A change in eating habits is one of the key factors contributing to India’s obesity pandemic. “Youngster’s diets in India have become more westernized and more dependent on processed and fast foods as a result of the country’s expanding economy. These foods frequently include high levels of calories, sugar, and fat, which can cause weight gain and obesity. Also, the sudden shift in eating habits, sedentary lifestyle, lack of sleep, parenting misconceptions, stress, and the change in eating habits increasing consumption of unhealthy foods is one of the main factors contributing to obesity in India,” says Dr. A. K. Singh, M.D., D.M (Endo), Consultant Endocrinologist, GD Hospital & Diabetes Institute, Kolkata (India).

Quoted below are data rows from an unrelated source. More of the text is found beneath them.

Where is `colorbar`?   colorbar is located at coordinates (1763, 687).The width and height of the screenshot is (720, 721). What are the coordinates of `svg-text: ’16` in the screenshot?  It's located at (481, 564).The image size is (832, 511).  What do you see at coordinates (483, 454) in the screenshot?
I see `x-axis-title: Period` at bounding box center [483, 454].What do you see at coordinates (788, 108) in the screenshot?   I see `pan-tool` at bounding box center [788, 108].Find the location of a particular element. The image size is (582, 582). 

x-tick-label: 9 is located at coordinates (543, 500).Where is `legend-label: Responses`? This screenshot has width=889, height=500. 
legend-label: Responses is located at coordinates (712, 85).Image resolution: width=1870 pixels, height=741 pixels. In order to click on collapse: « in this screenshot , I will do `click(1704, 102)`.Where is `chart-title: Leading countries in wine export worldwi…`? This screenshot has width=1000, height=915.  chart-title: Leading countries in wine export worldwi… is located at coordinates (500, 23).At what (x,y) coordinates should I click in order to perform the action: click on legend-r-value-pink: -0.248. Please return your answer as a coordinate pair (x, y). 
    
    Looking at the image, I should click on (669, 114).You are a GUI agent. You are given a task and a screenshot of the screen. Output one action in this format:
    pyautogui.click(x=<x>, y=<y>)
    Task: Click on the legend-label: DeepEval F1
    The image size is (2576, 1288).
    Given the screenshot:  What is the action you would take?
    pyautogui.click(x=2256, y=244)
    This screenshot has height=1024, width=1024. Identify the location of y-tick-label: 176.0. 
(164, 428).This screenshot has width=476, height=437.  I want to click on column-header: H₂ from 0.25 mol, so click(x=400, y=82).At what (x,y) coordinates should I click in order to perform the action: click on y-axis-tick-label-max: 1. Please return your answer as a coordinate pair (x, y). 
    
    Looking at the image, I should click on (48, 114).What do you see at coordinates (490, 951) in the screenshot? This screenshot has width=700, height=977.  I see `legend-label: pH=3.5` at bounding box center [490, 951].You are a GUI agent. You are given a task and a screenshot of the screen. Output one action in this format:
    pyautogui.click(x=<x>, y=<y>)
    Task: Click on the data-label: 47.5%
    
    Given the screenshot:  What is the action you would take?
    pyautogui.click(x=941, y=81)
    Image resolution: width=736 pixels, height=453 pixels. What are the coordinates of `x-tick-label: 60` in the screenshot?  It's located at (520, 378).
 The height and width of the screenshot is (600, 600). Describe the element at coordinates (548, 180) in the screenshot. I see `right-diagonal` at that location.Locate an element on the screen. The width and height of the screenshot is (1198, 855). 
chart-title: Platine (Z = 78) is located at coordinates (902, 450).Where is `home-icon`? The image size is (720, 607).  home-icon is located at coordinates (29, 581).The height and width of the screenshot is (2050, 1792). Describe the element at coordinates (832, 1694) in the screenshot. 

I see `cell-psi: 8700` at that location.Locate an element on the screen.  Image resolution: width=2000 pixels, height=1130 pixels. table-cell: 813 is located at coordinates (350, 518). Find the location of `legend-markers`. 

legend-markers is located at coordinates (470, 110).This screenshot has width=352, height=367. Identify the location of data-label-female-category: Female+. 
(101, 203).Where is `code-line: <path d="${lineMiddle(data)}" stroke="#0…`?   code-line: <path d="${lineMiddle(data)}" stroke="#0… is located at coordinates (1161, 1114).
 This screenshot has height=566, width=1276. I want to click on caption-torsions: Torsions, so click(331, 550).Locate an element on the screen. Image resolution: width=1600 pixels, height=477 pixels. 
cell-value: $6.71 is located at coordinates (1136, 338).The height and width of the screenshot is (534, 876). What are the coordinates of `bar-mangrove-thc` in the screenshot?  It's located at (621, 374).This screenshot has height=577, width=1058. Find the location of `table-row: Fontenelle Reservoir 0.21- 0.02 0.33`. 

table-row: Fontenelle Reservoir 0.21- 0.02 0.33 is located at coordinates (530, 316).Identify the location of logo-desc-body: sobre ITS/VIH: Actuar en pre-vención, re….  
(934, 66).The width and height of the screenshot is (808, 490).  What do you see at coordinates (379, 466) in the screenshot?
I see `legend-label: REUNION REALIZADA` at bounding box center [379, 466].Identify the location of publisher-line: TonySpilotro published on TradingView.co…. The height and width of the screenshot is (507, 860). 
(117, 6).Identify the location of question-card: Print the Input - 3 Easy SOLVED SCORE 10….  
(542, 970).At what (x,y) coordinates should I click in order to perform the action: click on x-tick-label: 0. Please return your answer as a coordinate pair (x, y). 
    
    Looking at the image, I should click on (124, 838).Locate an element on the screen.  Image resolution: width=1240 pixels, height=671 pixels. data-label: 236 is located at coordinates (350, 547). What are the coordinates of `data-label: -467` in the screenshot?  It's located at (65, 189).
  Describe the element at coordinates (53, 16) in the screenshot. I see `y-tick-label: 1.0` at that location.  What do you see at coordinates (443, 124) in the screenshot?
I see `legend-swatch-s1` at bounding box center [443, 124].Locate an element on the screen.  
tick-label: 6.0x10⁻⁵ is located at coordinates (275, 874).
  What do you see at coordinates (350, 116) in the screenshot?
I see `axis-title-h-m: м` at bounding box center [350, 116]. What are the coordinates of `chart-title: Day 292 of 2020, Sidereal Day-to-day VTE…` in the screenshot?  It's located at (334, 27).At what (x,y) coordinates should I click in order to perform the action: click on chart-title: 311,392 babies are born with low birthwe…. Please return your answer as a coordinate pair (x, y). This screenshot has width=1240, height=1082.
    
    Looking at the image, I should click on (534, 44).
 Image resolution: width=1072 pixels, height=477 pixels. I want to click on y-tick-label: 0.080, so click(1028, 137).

Food habits have changed due to a number of factors, including simple access to processed and junk food, the time taken to prepare a dish, numerous greasy and processed food-related television commercials, the huge business houses’ branding approach, which focuses on attracting young customers, makes these meals attractive to customers.

Significant economic repercussions from the obesity pandemic have also been felt in India. “Health issues associated with obesity can be very expensive to treat, and they can also result in decreased productivity and higher healthcare expenses. Additionally, because people with lower incomes do not have the means to cover the costs of the medical care required to treat obesity-related health issues, the obesity pandemic could worsen already-existing disparities in healthcare access,” adds Dr Singh.

Combating the obesity pandemic in India has certain difficulties. For instance, it can be challenging to modify cultural norms surrounding food and eating habits, and the accessibility and price of nutritious foods might be an issue in some places. Also, more efforts may be required to educate and raise public knowledge about the dangers of obesity and ways to prevent it.

India currently faces a serious health concern in the form of the obesity epidemic. “Even though attempts are being made to address this problem, more has to be done to encourage wholesome eating practises and physical activity as well as to address the underlying social and economic causes of obesity. It is possible to stop the obesity pandemic and advance a healthier, wealthier India with a coordinated effort by the government, healthcare providers, and individuals,” signs off Singh.